Derrick Bovenkamp 1:56
Yeah, so the next one here, this is not one that I’ve personally seen, I’ve heard the story two or three times at sequel pass summit. And it’s somebody that they had a network room installed on the side of the building close to train tracks. And they started to have drive failures like nobody had ever seen before. And it took them a while to realize, but they finally realized that every time the train went by, the building would shake. And you’re almost going yourself like oh, that’s not gonna cost drive failure. But there is a video on YouTube of somebody. Now this is specifically with spinning drives, you know, old regular spinning disks, not solid state drives. But there is a video on YouTube of somebody screaming into a an array someone like you see on the picture of the screen now. And when they scream into it, when you’re monitoring, latency, the latency would go up on the desks every time the guy would yell at the array.
Steve Stedman 2:58
You know, that reminds me, Derek, cuz I about I don’t know, about 18 years ago, I worked in an office that was right next to the railroad tracks. And when the passenger train came by, he didn’t really notice much other than a bit of shaking.
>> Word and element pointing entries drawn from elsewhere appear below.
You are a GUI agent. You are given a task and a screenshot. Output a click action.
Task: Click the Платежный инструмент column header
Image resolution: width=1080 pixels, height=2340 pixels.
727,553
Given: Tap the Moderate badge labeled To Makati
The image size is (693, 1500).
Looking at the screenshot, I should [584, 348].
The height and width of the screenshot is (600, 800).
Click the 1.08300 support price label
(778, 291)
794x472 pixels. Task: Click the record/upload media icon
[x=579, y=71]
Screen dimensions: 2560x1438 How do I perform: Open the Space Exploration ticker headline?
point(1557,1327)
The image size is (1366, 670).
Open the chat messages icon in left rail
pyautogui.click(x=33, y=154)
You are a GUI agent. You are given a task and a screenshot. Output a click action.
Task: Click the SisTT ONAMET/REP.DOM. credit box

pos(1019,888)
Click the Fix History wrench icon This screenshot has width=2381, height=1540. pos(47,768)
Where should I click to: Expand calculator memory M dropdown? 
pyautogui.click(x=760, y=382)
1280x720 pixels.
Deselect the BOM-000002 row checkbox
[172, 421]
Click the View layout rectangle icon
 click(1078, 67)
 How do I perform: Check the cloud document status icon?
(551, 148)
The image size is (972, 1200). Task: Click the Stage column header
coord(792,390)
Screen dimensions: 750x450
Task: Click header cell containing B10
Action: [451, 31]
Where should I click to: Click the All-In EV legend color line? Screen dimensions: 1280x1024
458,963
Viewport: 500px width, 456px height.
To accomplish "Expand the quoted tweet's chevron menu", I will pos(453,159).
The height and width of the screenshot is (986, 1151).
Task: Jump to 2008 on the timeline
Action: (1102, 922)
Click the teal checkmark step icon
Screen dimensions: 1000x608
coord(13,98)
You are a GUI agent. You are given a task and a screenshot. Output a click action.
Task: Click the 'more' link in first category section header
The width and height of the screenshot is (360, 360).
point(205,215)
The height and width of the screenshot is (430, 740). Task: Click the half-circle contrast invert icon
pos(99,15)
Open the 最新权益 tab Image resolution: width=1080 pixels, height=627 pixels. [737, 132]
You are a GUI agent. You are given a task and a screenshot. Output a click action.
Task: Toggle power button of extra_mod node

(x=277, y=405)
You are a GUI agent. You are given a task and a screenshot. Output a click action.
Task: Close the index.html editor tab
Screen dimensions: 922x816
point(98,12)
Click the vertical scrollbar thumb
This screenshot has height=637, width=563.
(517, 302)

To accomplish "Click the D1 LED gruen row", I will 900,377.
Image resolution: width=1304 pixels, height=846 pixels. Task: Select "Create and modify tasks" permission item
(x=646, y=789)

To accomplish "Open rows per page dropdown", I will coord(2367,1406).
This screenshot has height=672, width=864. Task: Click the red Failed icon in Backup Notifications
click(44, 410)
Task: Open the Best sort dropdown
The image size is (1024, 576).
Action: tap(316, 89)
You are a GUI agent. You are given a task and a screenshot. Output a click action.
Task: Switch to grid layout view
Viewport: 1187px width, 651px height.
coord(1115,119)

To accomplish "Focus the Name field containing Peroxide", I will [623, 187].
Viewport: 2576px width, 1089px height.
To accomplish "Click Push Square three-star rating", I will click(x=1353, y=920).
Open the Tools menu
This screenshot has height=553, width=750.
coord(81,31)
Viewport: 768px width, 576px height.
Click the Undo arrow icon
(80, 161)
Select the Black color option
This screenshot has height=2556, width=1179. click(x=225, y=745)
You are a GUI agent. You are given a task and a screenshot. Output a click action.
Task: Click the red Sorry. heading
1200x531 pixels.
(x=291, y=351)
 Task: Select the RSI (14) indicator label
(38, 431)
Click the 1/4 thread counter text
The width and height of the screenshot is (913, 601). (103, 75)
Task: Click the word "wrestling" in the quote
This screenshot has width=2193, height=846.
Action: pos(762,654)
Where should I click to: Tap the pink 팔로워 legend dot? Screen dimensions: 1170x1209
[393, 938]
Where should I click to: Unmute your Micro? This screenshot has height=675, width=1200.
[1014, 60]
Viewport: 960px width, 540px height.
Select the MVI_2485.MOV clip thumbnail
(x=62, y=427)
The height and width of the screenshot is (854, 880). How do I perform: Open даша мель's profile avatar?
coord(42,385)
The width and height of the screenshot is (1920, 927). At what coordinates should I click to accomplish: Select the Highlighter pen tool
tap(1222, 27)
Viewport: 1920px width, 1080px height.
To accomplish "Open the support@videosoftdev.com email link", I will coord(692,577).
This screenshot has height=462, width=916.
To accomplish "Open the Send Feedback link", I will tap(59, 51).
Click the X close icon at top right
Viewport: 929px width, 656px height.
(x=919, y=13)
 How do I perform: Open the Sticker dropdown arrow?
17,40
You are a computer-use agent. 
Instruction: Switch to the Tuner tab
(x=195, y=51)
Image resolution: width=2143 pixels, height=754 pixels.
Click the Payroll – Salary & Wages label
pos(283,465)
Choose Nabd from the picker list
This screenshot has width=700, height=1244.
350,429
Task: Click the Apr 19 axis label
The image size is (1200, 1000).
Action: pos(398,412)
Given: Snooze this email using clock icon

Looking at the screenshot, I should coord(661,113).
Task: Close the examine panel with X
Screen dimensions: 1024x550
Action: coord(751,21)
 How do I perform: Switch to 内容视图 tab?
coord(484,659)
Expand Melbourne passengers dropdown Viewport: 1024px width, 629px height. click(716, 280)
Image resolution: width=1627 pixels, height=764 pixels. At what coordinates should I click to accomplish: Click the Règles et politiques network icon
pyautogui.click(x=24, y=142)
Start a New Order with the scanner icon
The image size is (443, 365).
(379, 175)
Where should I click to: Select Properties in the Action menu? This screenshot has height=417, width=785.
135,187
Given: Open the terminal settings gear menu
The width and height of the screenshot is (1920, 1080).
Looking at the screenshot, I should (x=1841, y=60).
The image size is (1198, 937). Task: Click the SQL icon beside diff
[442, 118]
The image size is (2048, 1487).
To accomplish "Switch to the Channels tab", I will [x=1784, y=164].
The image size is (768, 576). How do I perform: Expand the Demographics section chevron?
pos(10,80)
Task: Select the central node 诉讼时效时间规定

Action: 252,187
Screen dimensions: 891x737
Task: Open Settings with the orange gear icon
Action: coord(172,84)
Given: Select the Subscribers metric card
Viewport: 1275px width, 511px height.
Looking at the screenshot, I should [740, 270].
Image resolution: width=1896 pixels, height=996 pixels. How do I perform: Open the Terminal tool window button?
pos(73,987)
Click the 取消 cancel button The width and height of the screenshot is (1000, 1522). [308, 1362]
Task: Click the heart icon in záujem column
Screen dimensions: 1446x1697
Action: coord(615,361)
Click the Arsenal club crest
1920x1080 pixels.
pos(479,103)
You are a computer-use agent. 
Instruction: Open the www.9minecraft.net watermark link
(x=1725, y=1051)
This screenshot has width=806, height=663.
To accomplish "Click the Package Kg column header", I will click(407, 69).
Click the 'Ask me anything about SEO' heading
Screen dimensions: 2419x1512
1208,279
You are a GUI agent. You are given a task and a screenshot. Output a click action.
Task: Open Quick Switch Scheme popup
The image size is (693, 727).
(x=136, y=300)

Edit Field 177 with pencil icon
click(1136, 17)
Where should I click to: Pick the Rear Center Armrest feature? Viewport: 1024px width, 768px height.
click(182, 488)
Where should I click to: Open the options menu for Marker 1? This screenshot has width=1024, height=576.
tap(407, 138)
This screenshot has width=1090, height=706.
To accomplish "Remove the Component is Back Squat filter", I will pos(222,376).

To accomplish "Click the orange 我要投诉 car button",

But when a freight train came by, especially the ones that were carrying, or cars, or these big bins of scrap metal that they would haul by, and this was back before we had all the flat screen monitors. And I actually had a CRT type monitor where when those cars would go by with or or scrap metal, it would actually create enough of a magnetic field that you would see the monitor, picture, move and distort because of that magnetic field as it was going by. And I can imagine that would just not be good for any type of storage or death situation as well.
Derrick Bovenkamp 3:43
Yeah, okay. Can I get shivers down my spine when you’re thinking about a disk drive to store down with that? Yep. The next one. Here is another one that I’ve it’s actually two stories here. But Steve will tell one, but this is one that I have heard of. And it was a janitor with a vacuum cleaner in the middle of the night. And the server was on the ground. And every time they would vacuum the room. I maybe not every time, but it would happen enough. The vacuum cleaner would run into the server. And as that you can imagine it’s also not good for those spinning drives.
Steve Stedman 4:19
Oh, yeah, absolutely. And then the other situation, again, blame the janitor. But this was a situation where people had, I wasn’t part of it. I only heard the stories of it later, where they had a server that twice a week, the server would just power off and reboot. And after months of tracking this down, they eventually found out that this server was a server that was just sitting in an empty cubicle in an office. And the reason it would power cycle was the janitor would come into vacuum and they needed an outlet. So they’d pull the power cord out for the server, do the vacuuming and then plug the server back in and you know that can’t be good for your database.
Derrick Bovenkamp 4:53
Yeah, so the next one here is you know, it’s really hard for me to talk about is a systems administrator that really likes technology. And he really likes to think very highly of some of the storage technology that we have today. But we’ve we’ve seen at least two cases where we were able to trace back corruption to something with an i scuzzy switch, or, you know, something with that connection between the storage and the server both with I scuzzy. So network switch errs, they certainly, certainly can cause corruption.
Steve Stedman 5:30
Yep. And then the last one we want to talk about here is drive failure. Now, if you have complete drive failure in your hard drive is just totally dead. That’s a different situation. Because either you’ve got a backup or you’ve got a RAID array of some kind, or completely lost all your data. That’s not corruption in that case, but where you have a partial drive failure, where things are starting to fail with the drive, and you’re getting things that are not being written or read correctly, that can lead to the database being corrupt if it reads, and it has a read error, but somehow when it writes it back out, it writes it out with incorrect data. Yeah, that can definitely lead to database corruption. But really, most of the time, it comes down to problems with IO, somewhere between the SQL server process and when it actually lands on disk. There is something that is corrupting, distorting, manipulating or changing the data in some way. That when you try and read it back later, it doesn’t look like a regular database file.